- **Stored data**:
--- START ---

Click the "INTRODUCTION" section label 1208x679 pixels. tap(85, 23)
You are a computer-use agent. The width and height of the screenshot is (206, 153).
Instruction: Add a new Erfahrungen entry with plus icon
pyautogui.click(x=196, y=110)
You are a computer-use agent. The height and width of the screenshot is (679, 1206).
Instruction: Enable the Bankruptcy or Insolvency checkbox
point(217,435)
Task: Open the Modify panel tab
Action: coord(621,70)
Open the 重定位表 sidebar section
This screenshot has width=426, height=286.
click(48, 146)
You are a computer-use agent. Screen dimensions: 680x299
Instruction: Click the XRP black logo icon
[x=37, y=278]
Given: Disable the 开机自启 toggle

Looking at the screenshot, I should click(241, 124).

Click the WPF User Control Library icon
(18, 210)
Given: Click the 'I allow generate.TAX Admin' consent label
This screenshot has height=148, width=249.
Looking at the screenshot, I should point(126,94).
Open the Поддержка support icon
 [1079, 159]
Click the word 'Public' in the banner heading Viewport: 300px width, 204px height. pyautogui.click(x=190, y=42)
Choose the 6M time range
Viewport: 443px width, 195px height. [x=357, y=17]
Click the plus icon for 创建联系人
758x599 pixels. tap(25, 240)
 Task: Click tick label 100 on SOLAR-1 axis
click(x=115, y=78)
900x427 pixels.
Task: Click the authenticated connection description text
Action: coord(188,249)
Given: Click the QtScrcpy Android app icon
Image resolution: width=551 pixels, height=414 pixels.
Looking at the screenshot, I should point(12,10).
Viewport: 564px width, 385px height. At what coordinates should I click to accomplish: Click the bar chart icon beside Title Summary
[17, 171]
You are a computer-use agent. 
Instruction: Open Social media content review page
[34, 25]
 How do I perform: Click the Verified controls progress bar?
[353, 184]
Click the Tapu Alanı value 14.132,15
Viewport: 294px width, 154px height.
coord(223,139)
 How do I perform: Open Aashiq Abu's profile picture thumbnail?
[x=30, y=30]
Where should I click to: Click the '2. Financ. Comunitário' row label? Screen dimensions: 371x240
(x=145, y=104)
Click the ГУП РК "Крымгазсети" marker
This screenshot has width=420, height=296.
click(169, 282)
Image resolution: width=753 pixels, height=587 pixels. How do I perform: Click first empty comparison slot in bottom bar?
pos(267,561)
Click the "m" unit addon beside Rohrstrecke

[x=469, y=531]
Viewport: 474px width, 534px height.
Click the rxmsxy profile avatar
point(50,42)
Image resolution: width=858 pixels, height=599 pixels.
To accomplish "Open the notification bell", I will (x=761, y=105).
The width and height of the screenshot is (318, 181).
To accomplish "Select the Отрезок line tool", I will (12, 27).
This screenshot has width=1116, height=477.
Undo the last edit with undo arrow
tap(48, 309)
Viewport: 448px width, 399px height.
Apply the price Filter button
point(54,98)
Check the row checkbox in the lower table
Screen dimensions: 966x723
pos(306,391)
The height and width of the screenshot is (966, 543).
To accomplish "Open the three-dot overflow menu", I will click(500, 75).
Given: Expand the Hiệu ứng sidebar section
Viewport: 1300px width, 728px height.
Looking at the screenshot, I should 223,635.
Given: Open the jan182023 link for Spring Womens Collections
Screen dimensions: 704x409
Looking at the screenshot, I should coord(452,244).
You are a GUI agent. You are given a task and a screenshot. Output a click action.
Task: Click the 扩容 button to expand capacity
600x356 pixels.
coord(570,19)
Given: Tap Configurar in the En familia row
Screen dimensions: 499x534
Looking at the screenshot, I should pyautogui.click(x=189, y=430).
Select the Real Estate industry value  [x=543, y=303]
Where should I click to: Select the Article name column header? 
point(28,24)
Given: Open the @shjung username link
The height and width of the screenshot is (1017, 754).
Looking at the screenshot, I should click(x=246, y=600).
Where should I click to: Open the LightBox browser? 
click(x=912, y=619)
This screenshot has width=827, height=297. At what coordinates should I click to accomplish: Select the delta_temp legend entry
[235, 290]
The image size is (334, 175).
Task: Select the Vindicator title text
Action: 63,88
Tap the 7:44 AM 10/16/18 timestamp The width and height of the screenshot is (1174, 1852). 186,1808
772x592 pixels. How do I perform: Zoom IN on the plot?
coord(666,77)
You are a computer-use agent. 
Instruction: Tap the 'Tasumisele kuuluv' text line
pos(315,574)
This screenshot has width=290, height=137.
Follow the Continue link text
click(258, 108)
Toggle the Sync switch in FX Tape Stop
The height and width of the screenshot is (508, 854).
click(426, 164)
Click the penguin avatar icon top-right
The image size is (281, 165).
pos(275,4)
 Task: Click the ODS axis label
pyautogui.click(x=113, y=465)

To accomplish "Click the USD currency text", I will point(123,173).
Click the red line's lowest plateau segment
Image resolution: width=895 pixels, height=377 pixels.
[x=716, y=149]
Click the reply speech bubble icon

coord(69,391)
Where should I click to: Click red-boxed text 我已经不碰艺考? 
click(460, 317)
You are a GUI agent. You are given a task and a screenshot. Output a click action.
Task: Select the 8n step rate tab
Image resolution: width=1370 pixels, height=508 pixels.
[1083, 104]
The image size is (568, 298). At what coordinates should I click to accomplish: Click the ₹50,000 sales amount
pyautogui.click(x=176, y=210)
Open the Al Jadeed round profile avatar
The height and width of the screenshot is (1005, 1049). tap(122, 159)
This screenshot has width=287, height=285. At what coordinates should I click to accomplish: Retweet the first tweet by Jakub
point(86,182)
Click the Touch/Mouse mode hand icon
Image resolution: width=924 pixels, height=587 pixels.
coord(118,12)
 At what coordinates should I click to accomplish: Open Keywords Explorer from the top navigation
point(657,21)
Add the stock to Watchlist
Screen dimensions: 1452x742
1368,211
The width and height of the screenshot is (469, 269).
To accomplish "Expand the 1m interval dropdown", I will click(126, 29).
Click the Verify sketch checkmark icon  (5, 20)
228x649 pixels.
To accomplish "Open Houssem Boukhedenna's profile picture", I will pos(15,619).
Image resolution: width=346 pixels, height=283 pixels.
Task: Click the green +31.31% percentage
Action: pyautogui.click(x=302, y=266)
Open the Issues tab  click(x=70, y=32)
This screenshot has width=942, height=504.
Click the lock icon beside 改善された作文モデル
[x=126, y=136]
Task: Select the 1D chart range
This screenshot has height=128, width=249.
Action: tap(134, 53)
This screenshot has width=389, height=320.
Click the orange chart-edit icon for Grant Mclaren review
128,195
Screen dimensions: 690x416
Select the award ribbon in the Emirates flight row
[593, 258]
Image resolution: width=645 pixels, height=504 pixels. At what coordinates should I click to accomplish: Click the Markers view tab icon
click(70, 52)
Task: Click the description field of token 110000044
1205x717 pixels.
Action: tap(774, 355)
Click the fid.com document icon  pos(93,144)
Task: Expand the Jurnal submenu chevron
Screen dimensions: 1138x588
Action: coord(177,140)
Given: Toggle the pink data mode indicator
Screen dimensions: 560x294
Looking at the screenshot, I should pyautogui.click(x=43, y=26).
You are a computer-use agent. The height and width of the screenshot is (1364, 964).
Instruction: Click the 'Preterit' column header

--- END ---

- **INSTRUCTIONS TO FOLLOW**:
Could you output each line above exactly as it was given?

- **SOLUTION BELOW**:
Click the "INTRODUCTION" section label 1208x679 pixels. tap(85, 23)
You are a computer-use agent. The width and height of the screenshot is (206, 153).
Instruction: Add a new Erfahrungen entry with plus icon
pyautogui.click(x=196, y=110)
You are a computer-use agent. The height and width of the screenshot is (679, 1206).
Instruction: Enable the Bankruptcy or Insolvency checkbox
point(217,435)
Task: Open the Modify panel tab
Action: coord(621,70)
Open the 重定位表 sidebar section
This screenshot has width=426, height=286.
click(48, 146)
You are a computer-use agent. Screen dimensions: 680x299
Instruction: Click the XRP black logo icon
[x=37, y=278]
Given: Disable the 开机自启 toggle

Looking at the screenshot, I should click(241, 124).

Click the WPF User Control Library icon
(18, 210)
Given: Click the 'I allow generate.TAX Admin' consent label
This screenshot has height=148, width=249.
Looking at the screenshot, I should point(126,94).
Open the Поддержка support icon
 [1079, 159]
Click the word 'Public' in the banner heading Viewport: 300px width, 204px height. pyautogui.click(x=190, y=42)
Choose the 6M time range
Viewport: 443px width, 195px height. [x=357, y=17]
Click the plus icon for 创建联系人
758x599 pixels. tap(25, 240)
 Task: Click tick label 100 on SOLAR-1 axis
click(x=115, y=78)
900x427 pixels.
Task: Click the authenticated connection description text
Action: coord(188,249)
Given: Click the QtScrcpy Android app icon
Image resolution: width=551 pixels, height=414 pixels.
Looking at the screenshot, I should point(12,10).
Viewport: 564px width, 385px height. At what coordinates should I click to accomplish: Click the bar chart icon beside Title Summary
[17, 171]
You are a computer-use agent. 
Instruction: Open Social media content review page
[34, 25]
 How do I perform: Click the Verified controls progress bar?
[353, 184]
Click the Tapu Alanı value 14.132,15
Viewport: 294px width, 154px height.
coord(223,139)
 How do I perform: Open Aashiq Abu's profile picture thumbnail?
[x=30, y=30]
Where should I click to: Click the '2. Financ. Comunitário' row label? Screen dimensions: 371x240
(x=145, y=104)
Click the ГУП РК "Крымгазсети" marker
This screenshot has width=420, height=296.
click(169, 282)
Image resolution: width=753 pixels, height=587 pixels. How do I perform: Click first empty comparison slot in bottom bar?
pos(267,561)
Click the "m" unit addon beside Rohrstrecke

[x=469, y=531]
Viewport: 474px width, 534px height.
Click the rxmsxy profile avatar
point(50,42)
Image resolution: width=858 pixels, height=599 pixels.
To accomplish "Open the notification bell", I will (x=761, y=105).
The width and height of the screenshot is (318, 181).
To accomplish "Select the Отрезок line tool", I will (12, 27).
This screenshot has width=1116, height=477.
Undo the last edit with undo arrow
tap(48, 309)
Viewport: 448px width, 399px height.
Apply the price Filter button
point(54,98)
Check the row checkbox in the lower table
Screen dimensions: 966x723
pos(306,391)
The height and width of the screenshot is (966, 543).
To accomplish "Open the three-dot overflow menu", I will click(500, 75).
Given: Expand the Hiệu ứng sidebar section
Viewport: 1300px width, 728px height.
Looking at the screenshot, I should 223,635.
Given: Open the jan182023 link for Spring Womens Collections
Screen dimensions: 704x409
Looking at the screenshot, I should coord(452,244).
You are a GUI agent. You are given a task and a screenshot. Output a click action.
Task: Click the 扩容 button to expand capacity
600x356 pixels.
coord(570,19)
Given: Tap Configurar in the En familia row
Screen dimensions: 499x534
Looking at the screenshot, I should pyautogui.click(x=189, y=430).
Select the Real Estate industry value  [x=543, y=303]
Where should I click to: Select the Article name column header? 
point(28,24)
Given: Open the @shjung username link
The height and width of the screenshot is (1017, 754).
Looking at the screenshot, I should click(x=246, y=600).
Where should I click to: Open the LightBox browser? 
click(x=912, y=619)
This screenshot has width=827, height=297. At what coordinates should I click to accomplish: Select the delta_temp legend entry
[235, 290]
The image size is (334, 175).
Task: Select the Vindicator title text
Action: 63,88
Tap the 7:44 AM 10/16/18 timestamp The width and height of the screenshot is (1174, 1852). 186,1808
772x592 pixels. How do I perform: Zoom IN on the plot?
coord(666,77)
You are a computer-use agent. 
Instruction: Tap the 'Tasumisele kuuluv' text line
pos(315,574)
This screenshot has width=290, height=137.
Follow the Continue link text
click(258, 108)
Toggle the Sync switch in FX Tape Stop
The height and width of the screenshot is (508, 854).
click(426, 164)
Click the penguin avatar icon top-right
The image size is (281, 165).
pos(275,4)
 Task: Click the ODS axis label
pyautogui.click(x=113, y=465)

To accomplish "Click the USD currency text", I will point(123,173).
Click the red line's lowest plateau segment
Image resolution: width=895 pixels, height=377 pixels.
[x=716, y=149]
Click the reply speech bubble icon

coord(69,391)
Where should I click to: Click red-boxed text 我已经不碰艺考? 
click(460, 317)
You are a GUI agent. You are given a task and a screenshot. Output a click action.
Task: Select the 8n step rate tab
Image resolution: width=1370 pixels, height=508 pixels.
[1083, 104]
The image size is (568, 298). At what coordinates should I click to accomplish: Click the ₹50,000 sales amount
pyautogui.click(x=176, y=210)
Open the Al Jadeed round profile avatar
The height and width of the screenshot is (1005, 1049). tap(122, 159)
This screenshot has width=287, height=285. At what coordinates should I click to accomplish: Retweet the first tweet by Jakub
point(86,182)
Click the Touch/Mouse mode hand icon
Image resolution: width=924 pixels, height=587 pixels.
coord(118,12)
 At what coordinates should I click to accomplish: Open Keywords Explorer from the top navigation
point(657,21)
Add the stock to Watchlist
Screen dimensions: 1452x742
1368,211
The width and height of the screenshot is (469, 269).
To accomplish "Expand the 1m interval dropdown", I will click(126, 29).
Click the Verify sketch checkmark icon  (5, 20)
228x649 pixels.
To accomplish "Open Houssem Boukhedenna's profile picture", I will pos(15,619).
Image resolution: width=346 pixels, height=283 pixels.
Task: Click the green +31.31% percentage
Action: pyautogui.click(x=302, y=266)
Open the Issues tab  click(x=70, y=32)
This screenshot has width=942, height=504.
Click the lock icon beside 改善された作文モデル
[x=126, y=136]
Task: Select the 1D chart range
This screenshot has height=128, width=249.
Action: tap(134, 53)
This screenshot has width=389, height=320.
Click the orange chart-edit icon for Grant Mclaren review
128,195
Screen dimensions: 690x416
Select the award ribbon in the Emirates flight row
[593, 258]
Image resolution: width=645 pixels, height=504 pixels. At what coordinates should I click to accomplish: Click the Markers view tab icon
click(70, 52)
Task: Click the description field of token 110000044
1205x717 pixels.
Action: tap(774, 355)
Click the fid.com document icon  pos(93,144)
Task: Expand the Jurnal submenu chevron
Screen dimensions: 1138x588
Action: coord(177,140)
Given: Toggle the pink data mode indicator
Screen dimensions: 560x294
Looking at the screenshot, I should pyautogui.click(x=43, y=26).
You are a computer-use agent. The height and width of the screenshot is (1364, 964).
Instruction: Click the 'Preterit' column header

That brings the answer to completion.